No sweat Matt, life sometimes gets in the way and slows us down  We're in very similar situations. My wife and I have been talking about making a move as well and progress has been much slower on the install than I'd like. At least until just recently when I've been able to make some progress on the kicks.

Best of luck to you in your home search (and sale) my friend !


----------



## captainobvious (Mar 11, 2006)

Just checking in my friend. Any progress made on the install? I saw the latest Simplicity In Sound install with 12" JBL midbasses on the rear deck and it reminded me of your build. How goes the house search? Hope all is well.

-Steve


----------



## RandyJ75 (Dec 4, 2006)

Any up dates? Still listening to factory tunes?


----------



## mattyjman (Aug 6, 2009)

Well... where do I start? I've been completely slammed at work, and with selling the house, moving, etc... I've had no time to make forward progress on the car. I do have audio running, and have been using the subs for quite some time now, but never got the front stage in. I tried using the jbl mids in conjunction with the factory fronts and the AE subs, but they just didn't blend right.. probably the efficiency match up, along with my very limited tuning time. 
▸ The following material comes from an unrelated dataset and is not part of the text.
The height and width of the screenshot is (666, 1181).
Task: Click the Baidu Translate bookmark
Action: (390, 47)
The subs are very nice, authoritative, and have the ability to blend in very well... Although I seriously doubt their ability to hang with the output levels that I would have needed them to do with the HLCD front stage. I was iffy on that from the start, but wanted to give them a go anyhow. For a regular traditional setup, I think they'd do just fine for the needs of most people, so I wasn't dissatisfied by any means. Transients are good, they are quick, and play well up into the upper register. 
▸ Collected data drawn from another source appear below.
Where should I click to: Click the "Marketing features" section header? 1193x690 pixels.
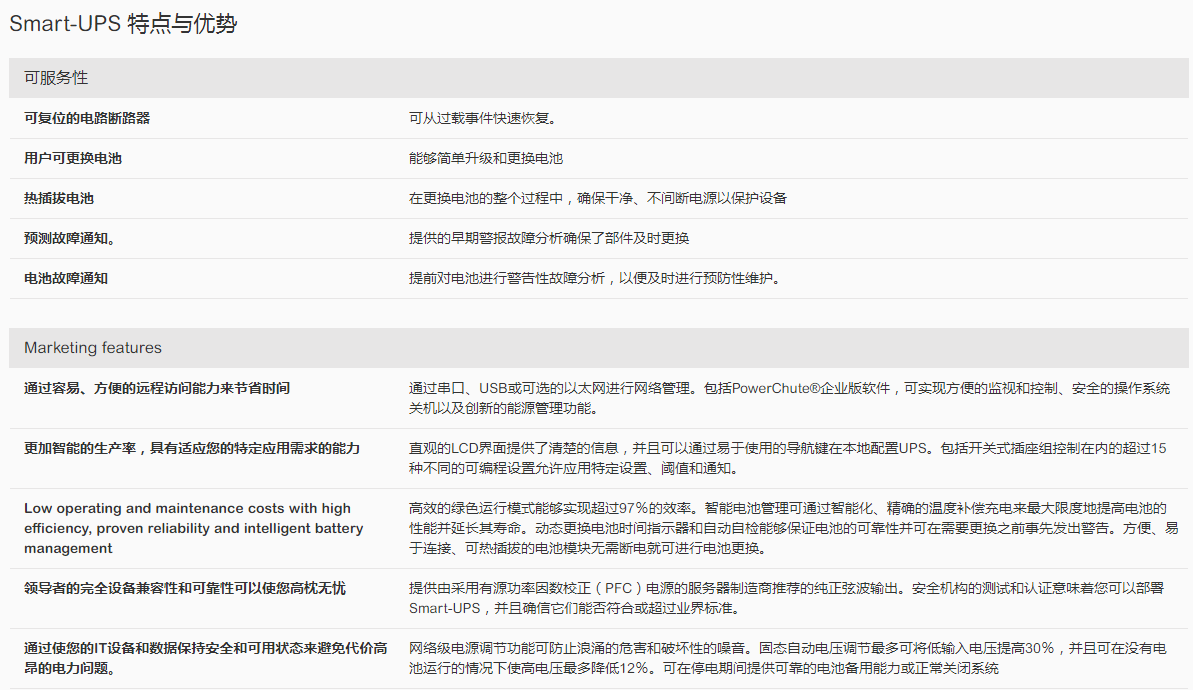coord(93,348)
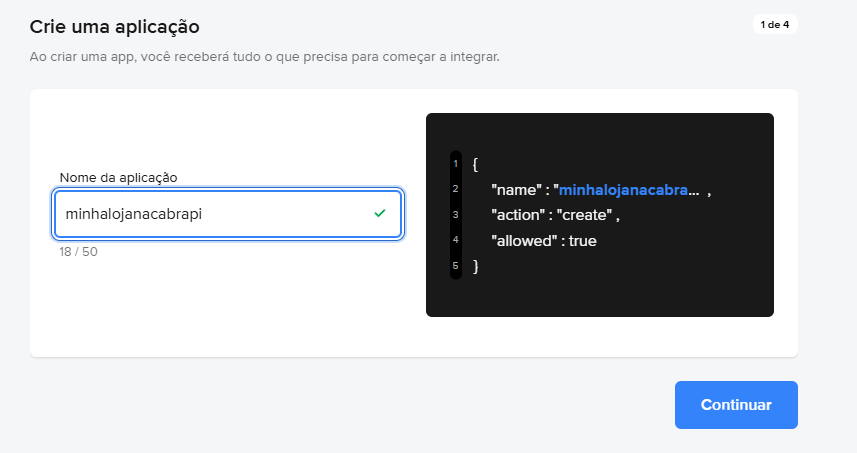Click the closing brace in code preview
857x453 pixels.
[476, 266]
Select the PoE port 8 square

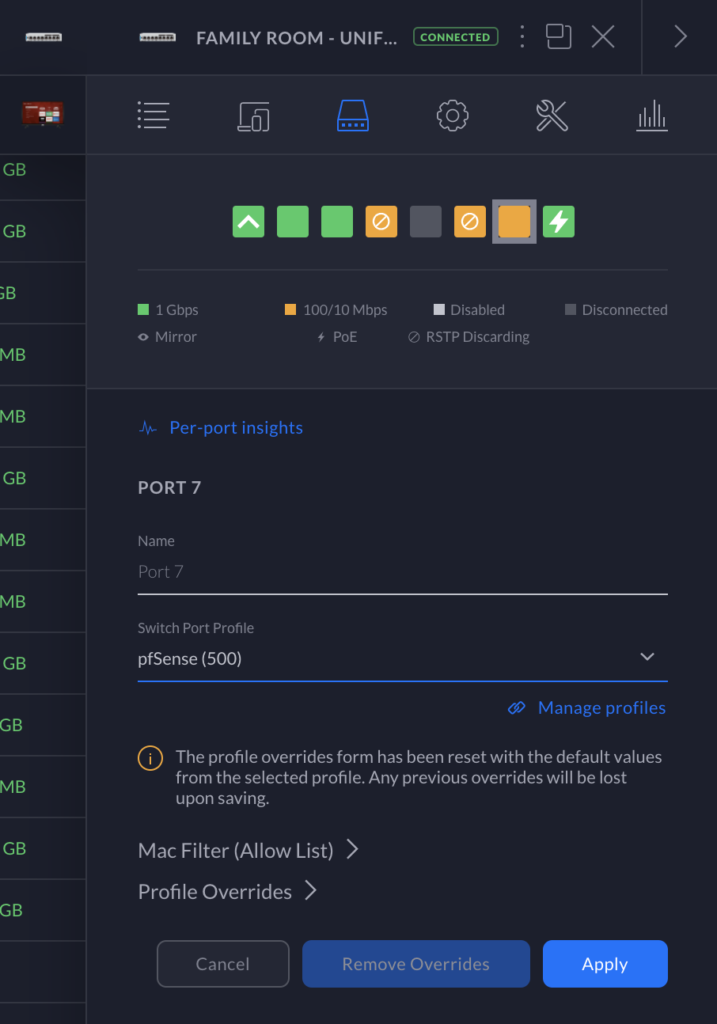click(x=559, y=221)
So now that the house is sold, I'm moved, my work moved, turned 30, and every other crazy part of my life, things are starting to return to normal. I would be getting started on finishing this baby, but I'm scrapping it for a much better opportunity. 

I'm going to be starting a consulting business and now I finally understand what my parents have been trying to teach me when I was a kid about debt. It literally keeps you tied down. A lot of my monthly cashflow is tied up in the camaro, and while I make good money, it all goes somewhere. So my efforts as of late has been attempting to reduce expenses, increase cashflow, and pay off debts. The car is next. I'll be tearing it all out, returning to stock and selling private party, in return for a car that is completely paid for. No car payment = more money for the business. I'll also save money on insurance, and gas 

I'm disappointed that I won't be able to finish this project, but I look forward to building something entirely different. Probably not the update most of you wanted to see, and I'm sure some of you will scoff about how often I go through cars, but for all of you that provided support during this build, thank you.


----------



## trevordj (Feb 22, 2009)

i hear you man. I am 31 and, as you start to settle into your career, you realize just how much money you can sink into these non-necesities. It is fine when you are younger and convinced you will be in your twenties forever. Achieving financial independence and saving for retirement starts to become a priority as you realize that, sadly, money and time are not unlimited. It sounds to me that you are making some wise decisions, whether they are glamorous or exciting doesn't much matter. That's not to say you can't have your hobbies, you just have to place realistic limits on them (temporal or monetary).


----------



## captainobvious (Mar 11, 2006)

You're taking the responsible route- congratulations 

You'll get there with a different car at some point, no worries. Looking forward to see what you come up with next.


----------



## mattyjman (Aug 6, 2009)

Thanks Trevor and Captain...

Found a car actually... picking up a 2001 Lexus IS300. It's got 140000 miles on it but still running nice and clean, very well taken care of. Best part... paid for in CASH. No more payments once the Camaro is sold.


----------



## captainobvious (Mar 11, 2006)

mattyjman said:


> Thanks Trevor and Captain...
> 
> Found a car actually... picking up a 2001 Lexus IS300. It's got 140000 miles on it but still running nice and clean, very well taken care of. Best part... paid for in CASH. No more payments once the Camaro is sold.


Gotta love that part! 

Any audio plans for the new car?


----------



## Golden Ear (Oct 14, 2012)

Congrats on the big steps you're taking in life! Starting your own business is HUGE, I would know  Good luck with everything Matt! We hope you remain a regular on here and do a build on your new Lexus.


----------



## Golden Ear (Oct 14, 2012)

trojan fan said:


> He scrapped the install and bought a new car....J/K


This ended up being true! Lol


----------



## BlueAc (May 19, 2007)

mattyjman said:


> Thanks Trevor and Captain...
> 
> Found a car actually... picking up a 2001 Lexus IS300. It's got 140000 miles on it but still running nice and clean, very well taken care of. Best part... paid for in CASH. No more payments once the Camaro is sold.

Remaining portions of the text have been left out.